No ambiente político, a gente conversa sempre. Tenho uma grande admiração pelo deputado Daniel Coelho. Ele é um jovem que disputou uma eleição e teve um desempenho extraordinário. É identificável, a meu ver, com um sentimento que Pernambuco de independência e altivez. Ele cumpriu extraordinariamente o papel dele e tem um espaço de liderança indiscutível. Daniel poderia, inclusive, ter sido candidato a governador. Mas evidente ele tem seus vínculos de natureza partidária e temos que respeitar isso. Temos essa clareza das posições que cada um tem que assumir dadas as circunstâncias.

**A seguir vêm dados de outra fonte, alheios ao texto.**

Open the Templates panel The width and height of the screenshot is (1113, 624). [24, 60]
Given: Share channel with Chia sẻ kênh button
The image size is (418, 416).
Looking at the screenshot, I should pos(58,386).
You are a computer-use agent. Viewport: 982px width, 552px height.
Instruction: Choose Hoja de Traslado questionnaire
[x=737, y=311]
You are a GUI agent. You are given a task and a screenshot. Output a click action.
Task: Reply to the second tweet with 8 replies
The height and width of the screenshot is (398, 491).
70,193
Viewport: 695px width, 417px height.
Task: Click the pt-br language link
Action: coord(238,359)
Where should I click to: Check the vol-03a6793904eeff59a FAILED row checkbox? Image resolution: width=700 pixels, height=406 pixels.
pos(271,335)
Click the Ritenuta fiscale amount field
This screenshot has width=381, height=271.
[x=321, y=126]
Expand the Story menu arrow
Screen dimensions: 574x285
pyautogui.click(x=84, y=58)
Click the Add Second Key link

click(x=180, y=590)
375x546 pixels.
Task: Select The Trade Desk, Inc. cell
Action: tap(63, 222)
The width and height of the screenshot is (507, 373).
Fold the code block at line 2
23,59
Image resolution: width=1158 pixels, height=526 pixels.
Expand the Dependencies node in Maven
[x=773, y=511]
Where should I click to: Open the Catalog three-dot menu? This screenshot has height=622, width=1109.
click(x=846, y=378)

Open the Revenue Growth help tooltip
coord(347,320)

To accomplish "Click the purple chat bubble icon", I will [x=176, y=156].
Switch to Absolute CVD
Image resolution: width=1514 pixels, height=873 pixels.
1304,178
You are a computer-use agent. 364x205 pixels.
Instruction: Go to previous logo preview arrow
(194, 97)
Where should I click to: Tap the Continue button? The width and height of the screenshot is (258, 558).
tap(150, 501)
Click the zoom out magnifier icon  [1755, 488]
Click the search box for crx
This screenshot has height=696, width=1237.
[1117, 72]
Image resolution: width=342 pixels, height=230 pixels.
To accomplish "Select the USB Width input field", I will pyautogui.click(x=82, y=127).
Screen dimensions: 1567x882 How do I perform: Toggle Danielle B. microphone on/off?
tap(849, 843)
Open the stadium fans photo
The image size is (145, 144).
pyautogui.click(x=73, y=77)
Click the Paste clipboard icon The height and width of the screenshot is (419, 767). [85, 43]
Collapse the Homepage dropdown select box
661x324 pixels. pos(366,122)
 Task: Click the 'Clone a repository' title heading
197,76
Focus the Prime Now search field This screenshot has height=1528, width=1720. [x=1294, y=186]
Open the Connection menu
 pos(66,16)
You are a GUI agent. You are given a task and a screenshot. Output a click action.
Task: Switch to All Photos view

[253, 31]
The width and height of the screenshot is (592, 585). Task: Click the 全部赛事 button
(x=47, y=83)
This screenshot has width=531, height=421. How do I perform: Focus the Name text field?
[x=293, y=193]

Acho que ele há de reconhecer que nossa candidatura e a nossa posição se alinha melhor com as posturas que ele adotou, sobretudo mais recentemente, dentro da ideia de que Pernambuco não pode ser a expressão de um único grupo político. Acho que nossa candidatura traduz melhor esse sentido de independência que é a marca de Pernambuco e que Daniel de forma tão competente expressou na eleição municipal.

A gente pode ter algum efeito político da derrota do Brasil na Copa?
Em relação pré-Copa, há um reconhecimento que muitas obras estão atrasadas. Obras que foram delegadas ao governo do estado. Mas, de alguma maneira, quando forem concluídas, fica o legado. Com relação ao pós-Copa, como eu acho que o brasileiro e o pernambucano são politizados, em que pese a frustração do primeiro momento, as pessoas sabem separar uma coisa da outra. Seria imaginá-los pouco politizados se eles viessem amanhã a estabelecer uma relação direta entre o futebol e a presidente Dilma ou o governo estadual.

Pernambuco vai ter que esperar muito ainda para ver o estado dele equiparado aos principais estados do país?
Estamos em uma corrida e o que temos que cuidar é de melhorar nossa posição relativa. Todos estão andando, os alvos são móveis. Então o que temos que fazer é andar depressa. É possível temos avanços importantes, sobretudo se trabalhamos na educação porque ela reduz desigualdades e permite desempenho melhor na economia porque terá mais gente produtiva. O processo de Pernambuco terá que deixar de ser um processo de aceleração do crescimento para ser um processo de desenvolvimento e para isso precisamos melhorar o desempenho na educação.

Qual será o seu maior desafio nesta campanha?
Evidentemente enfrentar uma poderosa estrutura que está aí montada. Mas ao mesmo tempo o meu sentimento é de que o povo de Pernambuco, embora reconhecendo os méritos do governo passado, sabe da necessidade de uma alternância de grupos. Há um ambiente hoje em Pernambuco de medo, de intimidação que envolve lideranças do estado, do interior, sentimento de retalhações… em suma, as pessoas querem respirar um clima de maior liberdade e acho que nossa candidatura pode ser identificada como um caminho.